How to transform classification into regression?

(Ajay Talati) #1

Well here’s a pretty simple problem, how do you go from a

i) classification problem with a single output from your model, and a

loss = nn.CrossEntropyLoss(output, labels)

ii) to a regression problem with a mu, and sigma2 (mean & variance) output from your model, which then goes through

y_pred = torch.normal( mu, sigma2.sqrt() )


loss = F.smooth_l1_loss(y_pred, labels)

Basically I want to change a MNIST classifier into regression exercise which outputs a Gaussian distribution. The bit that’s tripping me up is that the output y_pred is now is now stochastic, so I guess I need a .reinforce() on it, but I still don’t not get how to do this?

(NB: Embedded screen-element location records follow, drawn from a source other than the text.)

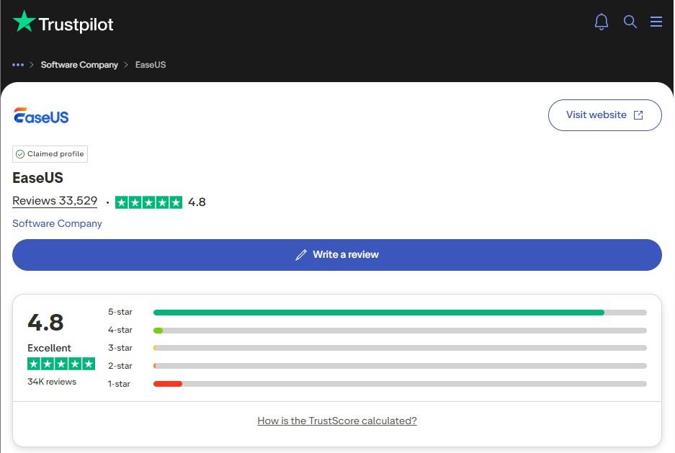The width and height of the screenshot is (675, 453).
Task: Filter reviews by 4-star bar
Action: [400, 331]
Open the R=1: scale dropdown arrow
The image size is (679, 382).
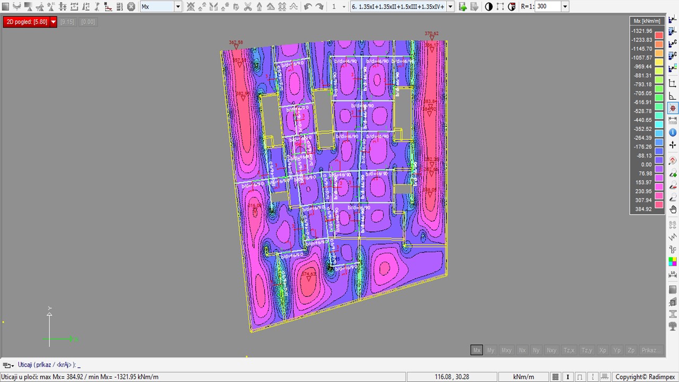(564, 6)
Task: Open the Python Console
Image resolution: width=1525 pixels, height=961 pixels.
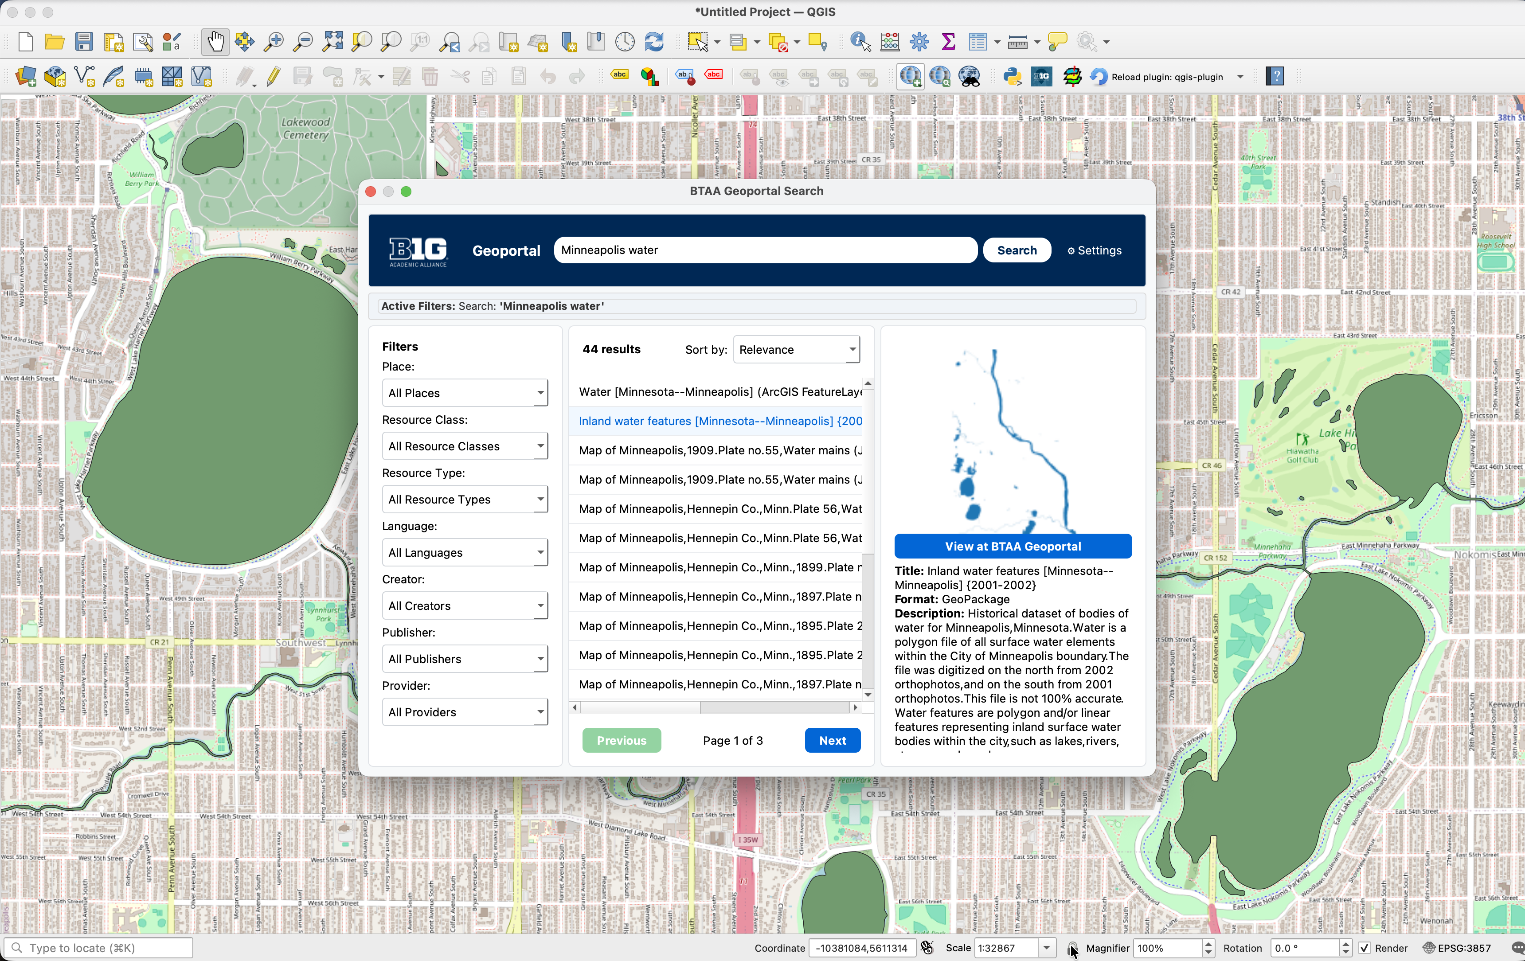Action: [x=1012, y=76]
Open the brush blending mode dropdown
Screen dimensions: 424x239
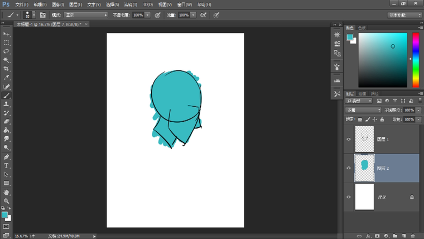pyautogui.click(x=85, y=15)
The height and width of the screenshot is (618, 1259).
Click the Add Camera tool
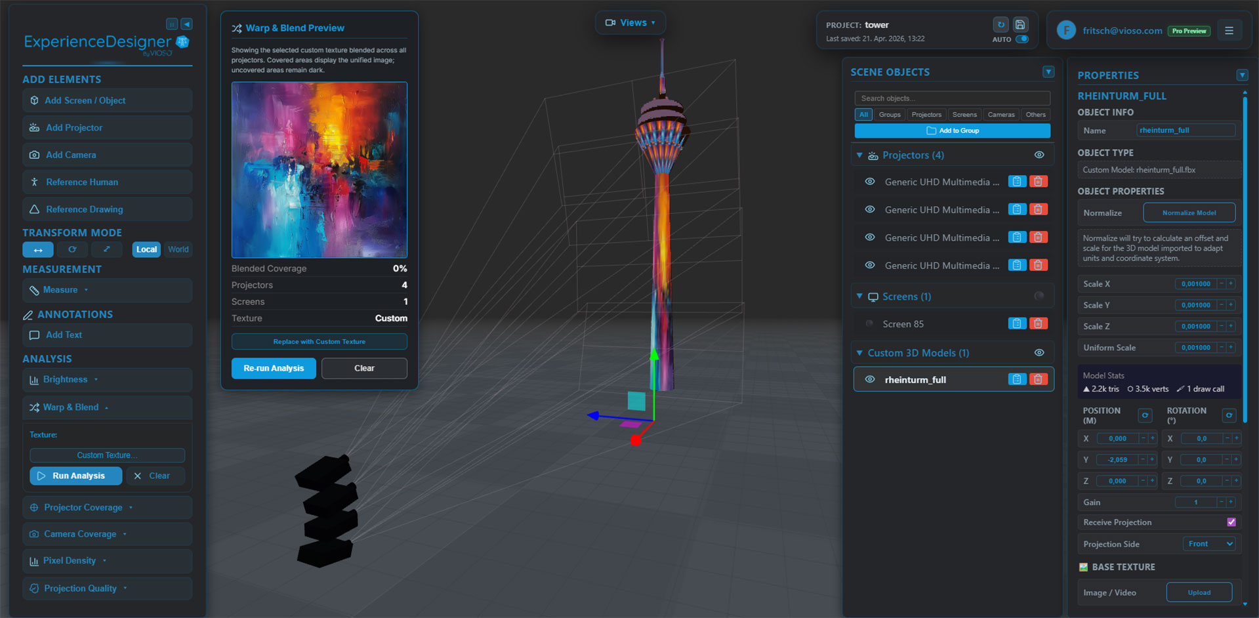(107, 154)
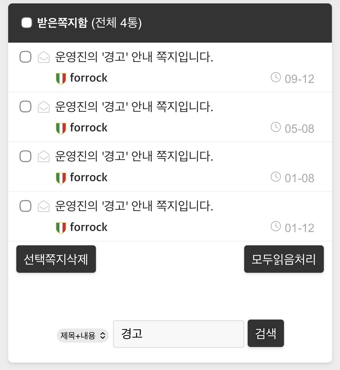Open sender forrock on the 01-12 message

point(88,227)
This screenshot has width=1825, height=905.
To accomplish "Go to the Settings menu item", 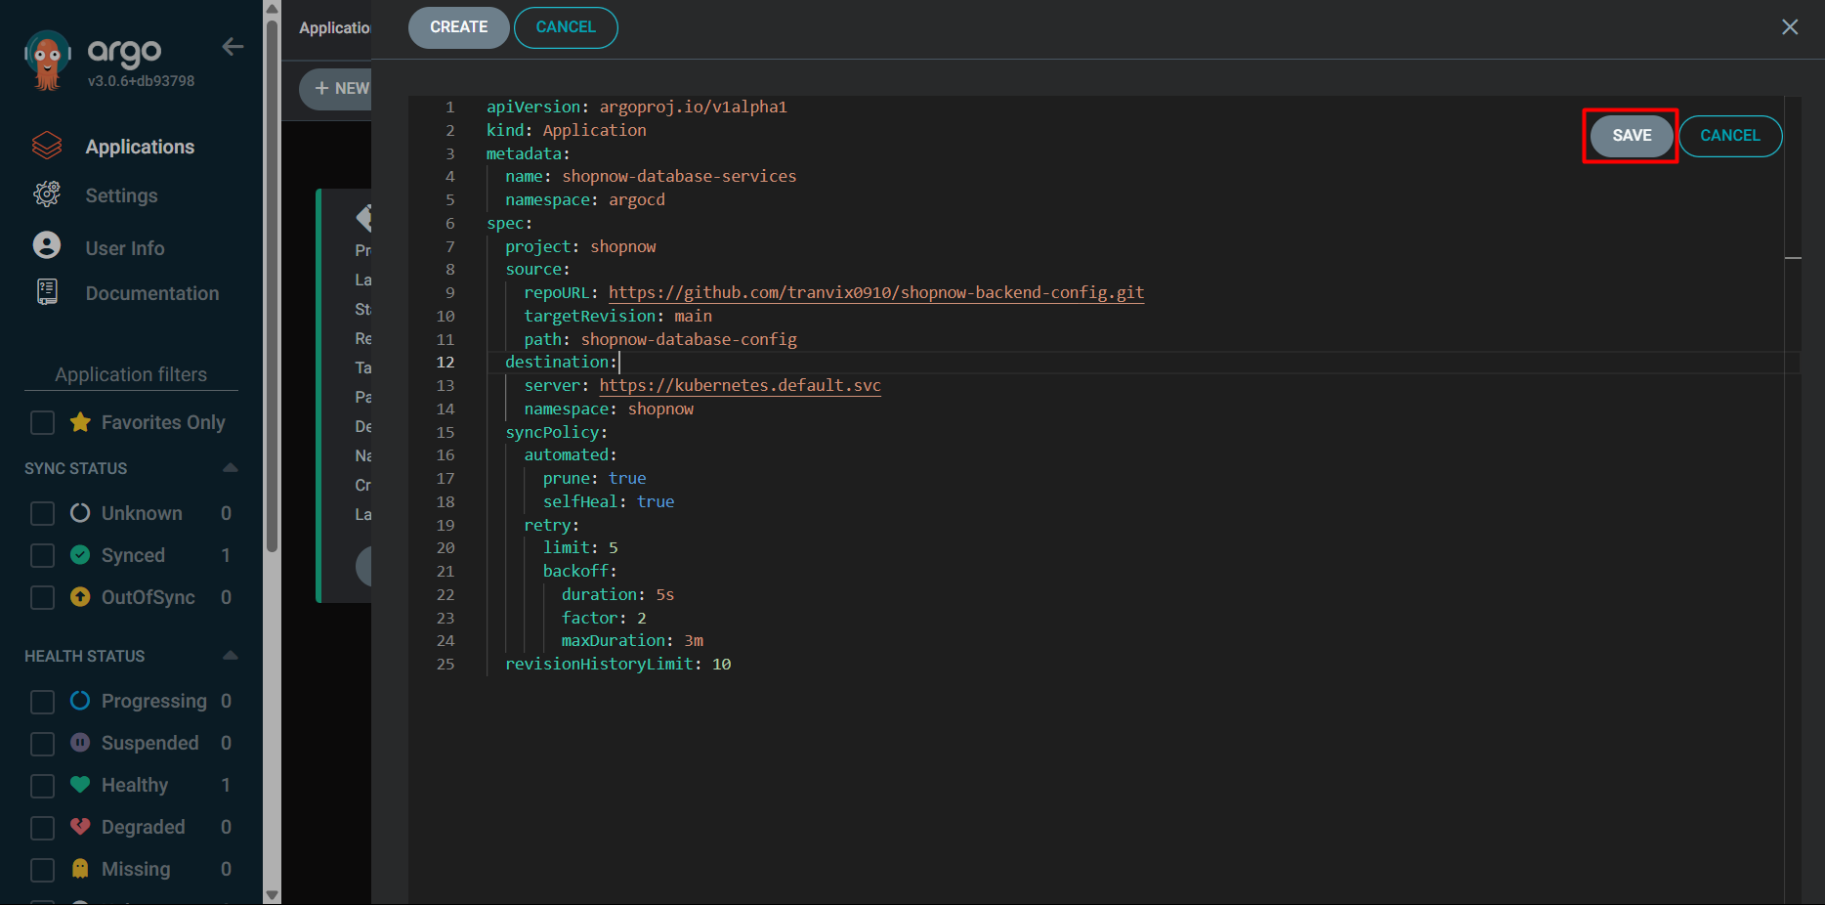I will click(121, 195).
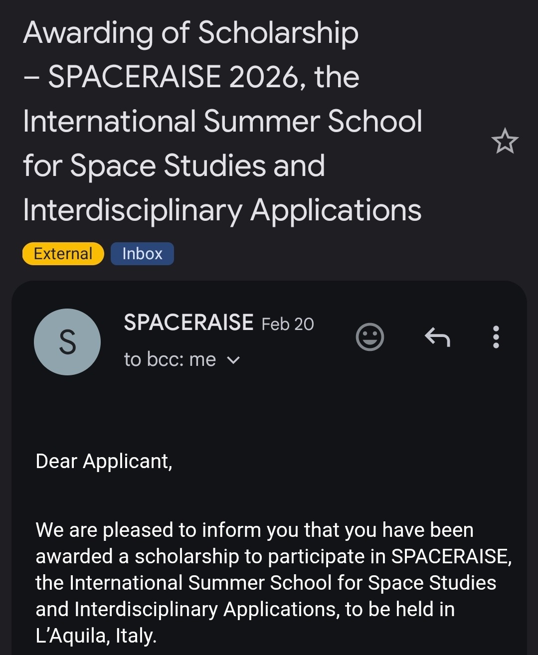
Task: Click the blue Inbox label
Action: coord(142,254)
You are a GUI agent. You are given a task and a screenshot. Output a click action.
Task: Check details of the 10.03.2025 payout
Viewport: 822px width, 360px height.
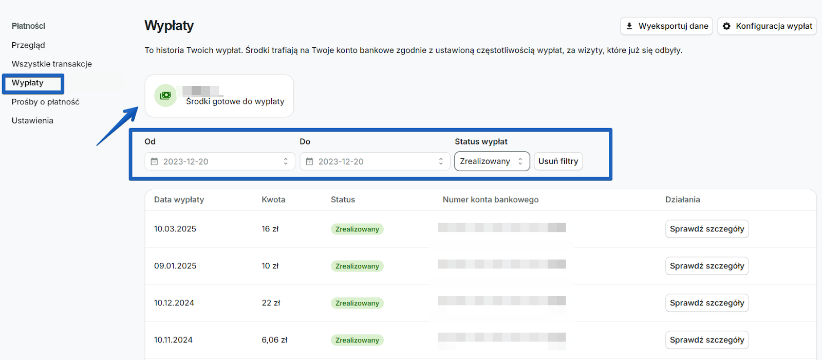click(x=706, y=229)
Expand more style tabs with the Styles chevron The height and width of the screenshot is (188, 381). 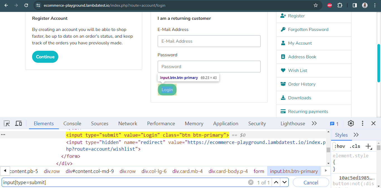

Here’s the relevant bit of my code,

    def forward(self, x):
        # Set initial states
        h0 = Variable(torch.zeros(self.num_layers*2, x.size(0), self.hidden_size)) # 2 for bidirection 
        c0 = Variable(torch.zeros(self.num_layers*2, x.size(0), self.hidden_size))
        # Forward propagate RNN
        out, _ = self.lstm(x, (h0, c0))
        # Decode hidden state of last time step
        mu = out[:, -1, :] )
        sigma2 = self.sigma2( out[:, -1, :] )
        return mu, sigma2

rnn = BiRNN(input_size, hidden_size, num_layers, num_classes)

# Loss and Optimizer
optimizer = torch.optim.Adam(rnn.parameters(), lr=learning_rate)
# Train the Model 
for epoch in range(num_epochs):
    for i, (images, labels) in enumerate(train_loader):
        images = Variable(images.view(-1, sequence_length, input_size))
        labels = Variable( labels.float() )        
        # Forward + Backward + Optimize
        #outputs = rnn(images)
        mu, sigma2 = rnn(images)
        sigma2 = (1 + sigma2.exp()).log() # ensure positivity
        y_pred = torch.normal( mu, sigma2.sqrt() ) 
        y_pred = y_pred.float()
        #y_pred = Variable( torch.normal(mu, sigma2.sqrt()).data.float() )       
        loss = F.smooth_l1_loss( y_pred , labels )            

and the compile error,

  File "", line 90, in <module>
  File "/home/ajay/anaconda3/envs/pyphi/lib/python3.6/site-packages/torch/autograd/", line 158, in backward
    self._execution_engine.run_backward((self,), (gradient,), retain_variables)
  File "/home/ajay/anaconda3/envs/pyphi/lib/python3.6/site-packages/torch/autograd/", line 13, in _do_backward
    raise RuntimeError("differentiating stochastic functions requires "
RuntimeError: differentiating stochastic functions requires providing a reward

It’s modified from


OR, perhaps I’m making it more complicated than it needs to be with the Gaussian thing? Should I just stick an encoder on the output of the LSTM ???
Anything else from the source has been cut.